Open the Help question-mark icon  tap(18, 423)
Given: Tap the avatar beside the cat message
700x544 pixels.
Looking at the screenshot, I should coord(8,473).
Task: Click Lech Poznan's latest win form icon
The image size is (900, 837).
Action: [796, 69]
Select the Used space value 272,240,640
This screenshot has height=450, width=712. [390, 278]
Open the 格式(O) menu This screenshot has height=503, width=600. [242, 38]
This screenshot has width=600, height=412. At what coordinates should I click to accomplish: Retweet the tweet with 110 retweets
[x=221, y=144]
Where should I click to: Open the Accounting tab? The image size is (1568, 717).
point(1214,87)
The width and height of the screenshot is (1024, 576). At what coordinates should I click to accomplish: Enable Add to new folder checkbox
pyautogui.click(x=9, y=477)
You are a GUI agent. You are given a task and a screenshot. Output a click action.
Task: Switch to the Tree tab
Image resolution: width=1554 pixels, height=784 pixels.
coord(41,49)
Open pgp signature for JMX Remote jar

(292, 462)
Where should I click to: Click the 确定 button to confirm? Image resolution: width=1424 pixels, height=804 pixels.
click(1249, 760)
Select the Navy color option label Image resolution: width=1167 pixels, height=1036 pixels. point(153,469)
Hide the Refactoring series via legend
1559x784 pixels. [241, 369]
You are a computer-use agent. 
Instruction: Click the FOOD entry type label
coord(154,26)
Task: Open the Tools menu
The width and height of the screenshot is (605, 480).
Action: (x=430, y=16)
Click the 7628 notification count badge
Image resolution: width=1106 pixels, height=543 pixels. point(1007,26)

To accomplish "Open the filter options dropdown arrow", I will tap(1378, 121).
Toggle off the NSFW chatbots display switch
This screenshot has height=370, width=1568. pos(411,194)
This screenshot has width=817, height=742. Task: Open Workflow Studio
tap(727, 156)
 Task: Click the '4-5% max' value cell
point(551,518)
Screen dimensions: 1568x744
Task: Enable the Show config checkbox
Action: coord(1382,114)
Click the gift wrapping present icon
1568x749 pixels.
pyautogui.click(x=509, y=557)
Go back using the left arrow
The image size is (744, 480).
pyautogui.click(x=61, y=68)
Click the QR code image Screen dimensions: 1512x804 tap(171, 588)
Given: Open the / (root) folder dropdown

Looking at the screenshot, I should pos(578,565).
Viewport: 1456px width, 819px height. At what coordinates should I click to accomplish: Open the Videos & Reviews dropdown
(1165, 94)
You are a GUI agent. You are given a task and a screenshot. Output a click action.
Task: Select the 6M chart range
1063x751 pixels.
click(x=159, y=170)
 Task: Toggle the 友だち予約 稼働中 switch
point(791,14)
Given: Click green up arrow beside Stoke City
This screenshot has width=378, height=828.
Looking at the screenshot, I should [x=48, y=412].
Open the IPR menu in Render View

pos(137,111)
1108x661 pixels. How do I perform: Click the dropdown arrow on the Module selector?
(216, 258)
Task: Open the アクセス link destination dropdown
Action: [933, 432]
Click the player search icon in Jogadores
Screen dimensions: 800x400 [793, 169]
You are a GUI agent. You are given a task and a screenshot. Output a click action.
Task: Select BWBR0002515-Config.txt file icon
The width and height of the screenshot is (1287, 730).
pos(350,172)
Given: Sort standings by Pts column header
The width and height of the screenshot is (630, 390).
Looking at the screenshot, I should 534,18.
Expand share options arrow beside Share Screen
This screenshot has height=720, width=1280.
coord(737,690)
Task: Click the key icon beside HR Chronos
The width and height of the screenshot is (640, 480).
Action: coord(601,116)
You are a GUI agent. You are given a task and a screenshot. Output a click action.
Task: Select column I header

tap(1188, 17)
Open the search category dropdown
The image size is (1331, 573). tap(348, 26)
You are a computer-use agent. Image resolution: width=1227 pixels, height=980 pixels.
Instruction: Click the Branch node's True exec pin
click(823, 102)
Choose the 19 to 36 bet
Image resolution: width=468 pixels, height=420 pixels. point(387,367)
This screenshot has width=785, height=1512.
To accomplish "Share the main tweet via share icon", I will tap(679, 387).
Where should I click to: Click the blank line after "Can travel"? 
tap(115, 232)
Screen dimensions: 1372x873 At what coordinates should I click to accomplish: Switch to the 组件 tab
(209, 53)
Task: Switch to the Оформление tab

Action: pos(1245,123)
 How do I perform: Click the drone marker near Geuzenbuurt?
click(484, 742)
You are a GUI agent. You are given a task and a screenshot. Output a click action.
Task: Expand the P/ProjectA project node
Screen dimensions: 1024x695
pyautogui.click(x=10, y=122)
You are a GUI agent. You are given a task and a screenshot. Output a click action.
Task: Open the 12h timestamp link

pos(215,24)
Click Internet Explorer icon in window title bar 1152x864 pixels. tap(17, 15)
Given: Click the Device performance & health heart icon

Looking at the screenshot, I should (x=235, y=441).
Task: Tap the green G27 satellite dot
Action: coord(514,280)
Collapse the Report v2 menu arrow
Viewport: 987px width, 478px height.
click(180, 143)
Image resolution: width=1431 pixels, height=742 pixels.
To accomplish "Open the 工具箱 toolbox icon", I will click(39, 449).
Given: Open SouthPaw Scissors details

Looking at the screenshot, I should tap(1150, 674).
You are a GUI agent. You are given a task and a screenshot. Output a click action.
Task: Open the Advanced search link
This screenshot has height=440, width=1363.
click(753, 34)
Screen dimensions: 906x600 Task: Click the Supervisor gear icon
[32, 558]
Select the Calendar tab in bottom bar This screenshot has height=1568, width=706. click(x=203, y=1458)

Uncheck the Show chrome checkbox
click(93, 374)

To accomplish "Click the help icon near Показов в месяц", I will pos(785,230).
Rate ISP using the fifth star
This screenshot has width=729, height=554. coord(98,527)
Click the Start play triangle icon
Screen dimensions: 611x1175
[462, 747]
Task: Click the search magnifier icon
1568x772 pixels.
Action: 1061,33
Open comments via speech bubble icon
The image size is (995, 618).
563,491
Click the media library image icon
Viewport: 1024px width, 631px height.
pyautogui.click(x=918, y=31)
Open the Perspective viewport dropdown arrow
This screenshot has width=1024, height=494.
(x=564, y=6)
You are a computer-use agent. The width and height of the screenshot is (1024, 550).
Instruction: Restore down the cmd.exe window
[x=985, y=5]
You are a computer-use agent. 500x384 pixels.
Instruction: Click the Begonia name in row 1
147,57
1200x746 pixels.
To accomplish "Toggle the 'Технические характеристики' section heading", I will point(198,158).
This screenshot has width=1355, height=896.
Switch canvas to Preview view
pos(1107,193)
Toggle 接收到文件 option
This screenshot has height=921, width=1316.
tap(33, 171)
☆ ☆ ☆ ☆
» **Set problem**: Please rewrite all of the lines above as a Markdown table with two columns, Number and Line, giving each line its own numbered row and leaving out the blank lines.

» **Answer to this problem**:
| Number | Line |
|---|---|
| 1 | Open the Help question-mark icon  tap(18, 423) |
| 2 | Given: Tap the avatar beside the cat message |
| 3 | 700x544 pixels. |
| 4 | Looking at the screenshot, I should coord(8,473). |
| 5 | Task: Click Lech Poznan's latest win form icon |
| 6 | The image size is (900, 837). |
| 7 | Action: [796, 69] |
| 8 | Select the Used space value 272,240,640 |
| 9 | This screenshot has height=450, width=712. [390, 278] |
| 10 | Open the 格式(O) menu This screenshot has height=503, width=600. [242, 38] |
| 11 | This screenshot has width=600, height=412. At what coordinates should I click to accomplish: Retweet the tweet with 110 retweets |
| 12 | [x=221, y=144] |
| 13 | Where should I click to: Open the Accounting tab? The image size is (1568, 717). |
| 14 | point(1214,87) |
| 15 | The width and height of the screenshot is (1024, 576). At what coordinates should I click to accomplish: Enable Add to new folder checkbox |
| 16 | pyautogui.click(x=9, y=477) |
| 17 | You are a GUI agent. You are given a task and a screenshot. Output a click action. |
| 18 | Task: Switch to the Tree tab |
| 19 | Image resolution: width=1554 pixels, height=784 pixels. |
| 20 | coord(41,49) |
| 21 | Open pgp signature for JMX Remote jar |
| 22 | (292, 462) |
| 23 | Where should I click to: Click the 确定 button to confirm? Image resolution: width=1424 pixels, height=804 pixels. |
| 24 | click(1249, 760) |
| 25 | Select the Navy color option label Image resolution: width=1167 pixels, height=1036 pixels. point(153,469) |
| 26 | Hide the Refactoring series via legend |
| 27 | 1559x784 pixels. [241, 369] |
| 28 | You are a computer-use agent.  |
| 29 | Instruction: Click the FOOD entry type label |
| 30 | coord(154,26) |
| 31 | Task: Open the Tools menu |
| 32 | The width and height of the screenshot is (605, 480). |
| 33 | Action: (x=430, y=16) |
| 34 | Click the 7628 notification count badge |
| 35 | Image resolution: width=1106 pixels, height=543 pixels. point(1007,26) |
| 36 | To accomplish "Open the filter options dropdown arrow", I will tap(1378, 121). |
| 37 | Toggle off the NSFW chatbots display switch |
| 38 | This screenshot has height=370, width=1568. pos(411,194) |
| 39 | This screenshot has width=817, height=742. Task: Open Workflow Studio |
| 40 | tap(727, 156) |
| 41 |  Task: Click the '4-5% max' value cell |
| 42 | point(551,518) |
| 43 | Screen dimensions: 1568x744 |
| 44 | Task: Enable the Show config checkbox |
| 45 | Action: coord(1382,114) |
| 46 | Click the gift wrapping present icon |
| 47 | 1568x749 pixels. |
| 48 | pyautogui.click(x=509, y=557) |
| 49 | Go back using the left arrow |
| 50 | The image size is (744, 480). |
| 51 | pyautogui.click(x=61, y=68) |
| 52 | Click the QR code image Screen dimensions: 1512x804 tap(171, 588) |
| 53 | Given: Open the / (root) folder dropdown |
| 54 | Looking at the screenshot, I should pos(578,565). |
| 55 | Viewport: 1456px width, 819px height. At what coordinates should I click to accomplish: Open the Videos & Reviews dropdown |
| 56 | (1165, 94) |
| 57 | You are a GUI agent. You are given a task and a screenshot. Output a click action. |
| 58 | Task: Select the 6M chart range |
| 59 | 1063x751 pixels. |
| 60 | click(x=159, y=170) |
| 61 |  Task: Toggle the 友だち予約 稼働中 switch |
| 62 | point(791,14) |
| 63 | Given: Click green up arrow beside Stoke City |
| 64 | This screenshot has width=378, height=828. |
| 65 | Looking at the screenshot, I should [x=48, y=412]. |
| 66 | Open the IPR menu in Render View |
| 67 | pos(137,111) |
| 68 | 1108x661 pixels. How do I perform: Click the dropdown arrow on the Module selector? |
| 69 | (216, 258) |
| 70 | Task: Open the アクセス link destination dropdown |
| 71 | Action: [933, 432] |
| 72 | Click the player search icon in Jogadores |
| 73 | Screen dimensions: 800x400 [793, 169] |
| 74 | You are a GUI agent. You are given a task and a screenshot. Output a click action. |
| 75 | Task: Select BWBR0002515-Config.txt file icon |
| 76 | The width and height of the screenshot is (1287, 730). |
| 77 | pos(350,172) |
| 78 | Given: Sort standings by Pts column header |
| 79 | The width and height of the screenshot is (630, 390). |
| 80 | Looking at the screenshot, I should 534,18. |
| 81 | Expand share options arrow beside Share Screen |
| 82 | This screenshot has height=720, width=1280. |
| 83 | coord(737,690) |
| 84 | Task: Click the key icon beside HR Chronos |
| 85 | The width and height of the screenshot is (640, 480). |
| 86 | Action: coord(601,116) |
| 87 | You are a GUI agent. You are given a task and a screenshot. Output a click action. |
| 88 | Task: Select column I header |
| 89 | tap(1188, 17) |
| 90 | Open the search category dropdown |
| 91 | The image size is (1331, 573). tap(348, 26) |
| 92 | You are a computer-use agent. Image resolution: width=1227 pixels, height=980 pixels. |
| 93 | Instruction: Click the Branch node's True exec pin |
| 94 | click(823, 102) |
| 95 | Choose the 19 to 36 bet |
| 96 | Image resolution: width=468 pixels, height=420 pixels. point(387,367) |
| 97 | This screenshot has width=785, height=1512. |
| 98 | To accomplish "Share the main tweet via share icon", I will tap(679, 387). |
| 99 | Where should I click to: Click the blank line after "Can travel"?  |
| 100 | tap(115, 232) |
| 101 | Screen dimensions: 1372x873 At what coordinates should I click to accomplish: Switch to the 组件 tab |
| 102 | (209, 53) |
| 103 | Task: Switch to the Оформление tab |
| 104 | Action: pos(1245,123) |
| 105 |  How do I perform: Click the drone marker near Geuzenbuurt? |
| 106 | click(484, 742) |
| 107 | You are a GUI agent. You are given a task and a screenshot. Output a click action. |
| 108 | Task: Expand the P/ProjectA project node |
| 109 | Screen dimensions: 1024x695 |
| 110 | pyautogui.click(x=10, y=122) |
| 111 | You are a GUI agent. You are given a task and a screenshot. Output a click action. |
| 112 | Task: Open the 12h timestamp link |
| 113 | pos(215,24) |
| 114 | Click Internet Explorer icon in window title bar 1152x864 pixels. tap(17, 15) |
| 115 | Given: Click the Device performance & health heart icon |
| 116 | Looking at the screenshot, I should (x=235, y=441). |
| 117 | Task: Tap the green G27 satellite dot |
| 118 | Action: coord(514,280) |
| 119 | Collapse the Report v2 menu arrow |
| 120 | Viewport: 987px width, 478px height. |
| 121 | click(180, 143) |
| 122 | Image resolution: width=1431 pixels, height=742 pixels. |
| 123 | To accomplish "Open the 工具箱 toolbox icon", I will click(39, 449). |
| 124 | Given: Open SouthPaw Scissors details |
| 125 | Looking at the screenshot, I should tap(1150, 674). |
| 126 | You are a GUI agent. You are given a task and a screenshot. Output a click action. |
| 127 | Task: Open the Advanced search link |
| 128 | This screenshot has height=440, width=1363. |
| 129 | click(753, 34) |
| 130 | Screen dimensions: 906x600 Task: Click the Supervisor gear icon |
| 131 | [32, 558] |
| 132 | Select the Calendar tab in bottom bar This screenshot has height=1568, width=706. click(x=203, y=1458) |
| 133 | Uncheck the Show chrome checkbox |
| 134 | click(93, 374) |
| 135 | To accomplish "Click the help icon near Показов в месяц", I will pos(785,230). |
| 136 | Rate ISP using the fifth star |
| 137 | This screenshot has width=729, height=554. coord(98,527) |
| 138 | Click the Start play triangle icon |
| 139 | Screen dimensions: 611x1175 |
| 140 | [462, 747] |
| 141 | Task: Click the search magnifier icon |
| 142 | 1568x772 pixels. |
| 143 | Action: 1061,33 |
| 144 | Open comments via speech bubble icon |
| 145 | The image size is (995, 618). |
| 146 | 563,491 |
| 147 | Click the media library image icon |
| 148 | Viewport: 1024px width, 631px height. |
| 149 | pyautogui.click(x=918, y=31) |
| 150 | Open the Perspective viewport dropdown arrow |
| 151 | This screenshot has width=1024, height=494. |
| 152 | (x=564, y=6) |
| 153 | You are a computer-use agent. The width and height of the screenshot is (1024, 550). |
| 154 | Instruction: Restore down the cmd.exe window |
| 155 | [x=985, y=5] |
| 156 | You are a computer-use agent. 500x384 pixels. |
| 157 | Instruction: Click the Begonia name in row 1 |
| 158 | 147,57 |
| 159 | 1200x746 pixels. |
| 160 | To accomplish "Toggle the 'Технические характеристики' section heading", I will point(198,158). |
| 161 | This screenshot has width=1355, height=896. |
| 162 | Switch canvas to Preview view |
| 163 | pos(1107,193) |
| 164 | Toggle 接收到文件 option |
| 165 | This screenshot has height=921, width=1316. |
| 166 | tap(33, 171) |